Il gisait, évanoui, au fond d’une poche de boue filtrante lorsqu’un ouvrier le découvrit. Le jeune porc – dont l’histoire n’a pas retenu le nom – appela aussitôt ses collègues. Un bref conciliabule s’ensuivit, au terme duquel on décida de mettre à mort l’intrus puis d’enfouir son cadavre dans l’une des aires de remblai qui jouxtaient le chantier. Une telle attitude peut surprendre aujourd’hui (les sources susceptibles de nous éclairer sur l’état d’esprit de la population civile font cruellement défaut). La hâte manifestée par les ouvriers semble toutefois indiquer que Purnath faisait régner sur la bauge une véritable terreur politique : pour des porcs de basse extraction, découvrir un corps humain – a fortiori un humain vivant – c’était sans aucun doute courir le risque d’être accusé de collusion avec l’ennemi. Après tout, il n’existait à l’époque aucun moyen d’être sûr que les guerres interespèces avaient réellement pris fin (aujourd’hui, nous savons que c’est le cas mais je rappelle à toutes fins utiles qu’en l’absence de traité, il s’agit d’un état de fait et non de droit).
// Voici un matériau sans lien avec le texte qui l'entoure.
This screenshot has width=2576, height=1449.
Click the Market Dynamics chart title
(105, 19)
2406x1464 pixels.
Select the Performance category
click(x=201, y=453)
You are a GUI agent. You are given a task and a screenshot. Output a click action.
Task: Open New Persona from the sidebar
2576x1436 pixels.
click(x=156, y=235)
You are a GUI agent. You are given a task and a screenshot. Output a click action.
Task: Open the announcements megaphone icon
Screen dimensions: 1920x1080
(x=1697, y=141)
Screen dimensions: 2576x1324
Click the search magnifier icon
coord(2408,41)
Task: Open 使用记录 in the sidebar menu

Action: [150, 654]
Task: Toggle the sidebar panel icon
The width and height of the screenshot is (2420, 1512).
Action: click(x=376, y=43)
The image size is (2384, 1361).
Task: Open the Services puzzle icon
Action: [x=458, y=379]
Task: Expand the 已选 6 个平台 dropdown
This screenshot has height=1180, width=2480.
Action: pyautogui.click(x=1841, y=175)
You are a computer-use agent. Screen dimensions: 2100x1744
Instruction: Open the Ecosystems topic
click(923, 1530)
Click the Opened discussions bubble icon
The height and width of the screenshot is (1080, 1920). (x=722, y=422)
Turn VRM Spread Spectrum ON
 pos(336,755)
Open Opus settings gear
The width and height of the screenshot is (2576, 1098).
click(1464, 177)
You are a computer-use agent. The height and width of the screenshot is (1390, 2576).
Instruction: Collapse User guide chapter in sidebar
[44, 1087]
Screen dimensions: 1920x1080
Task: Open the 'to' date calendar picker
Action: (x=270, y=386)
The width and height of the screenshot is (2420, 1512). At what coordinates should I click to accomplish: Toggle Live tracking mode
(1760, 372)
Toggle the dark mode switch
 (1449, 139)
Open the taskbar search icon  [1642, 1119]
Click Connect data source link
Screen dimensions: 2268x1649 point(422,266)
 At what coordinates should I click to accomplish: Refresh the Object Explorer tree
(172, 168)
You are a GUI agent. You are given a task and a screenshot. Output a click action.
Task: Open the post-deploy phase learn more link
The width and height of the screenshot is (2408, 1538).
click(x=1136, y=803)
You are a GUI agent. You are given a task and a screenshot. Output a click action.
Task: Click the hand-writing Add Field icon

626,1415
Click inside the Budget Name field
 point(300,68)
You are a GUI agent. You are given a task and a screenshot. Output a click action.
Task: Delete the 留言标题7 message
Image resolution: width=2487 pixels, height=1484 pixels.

Le sort de l’homme dans la poche de boue semblait donc joué. Mais par une étrange coïncidence – dans laquelle quelques dévots voient la marque d’une intervention divine précoce -, Purnath décida ce matin-là de procéder à une inspection-surprise du chantier. Lorsqu’il descendit de son traîneau, les ouvriers étaient en train d’emporter l’intrus vers les remblais. Purnath fit aussitôt arrêter tout le monde (ce qui jette effectivement une ombre sérieuse sur la libéralité de sa politique). Mais, comme d’habitude, il laissa à ses lieutenants les plus proches le soin de s’occuper de la piétaille. Ce qui l’intéressait – lui -, c’était l’homme venu de la surface. Etait-ce un ambassadeur ? Un espion ? La race humaine avait-elle fini par localiser le site de Mukrash, pourtant enfoui à plusieurs dizaines de mètres sous terre ? Le percement des cheminées d’aération devait-il être reconsidéré ?
Pour répondre à ces question, Purnath appela à ses côtés l’un des meilleurs historiens de la bauge, un vieux verrat nommé Horribal qui, entre autres talents, pratiquait la langue des hommes de la région. Des années plus tôt, Horribal était monté à la surface pour se mêler aux cochons domestiques d’une tribu humaine – à seule fin d’établir un point mineur de sa thèse. Pendant plusieurs décades, il avait partagé la vie de ces bêtes dégénérées, s’efforçant comme elles de marcher à quatre pattes, poussant des grognements sans signification et absorbant des mets abominables. Mais à chaque instant, il surveillait les hommes qui allaient et venaient au-delà de l’enclos… Il n’était rentré à Mukrash que lorsque le boucher de la tribu, intrigué par sa taille et son embonpoint remarquables, avait commencé à affûter ses couteaux.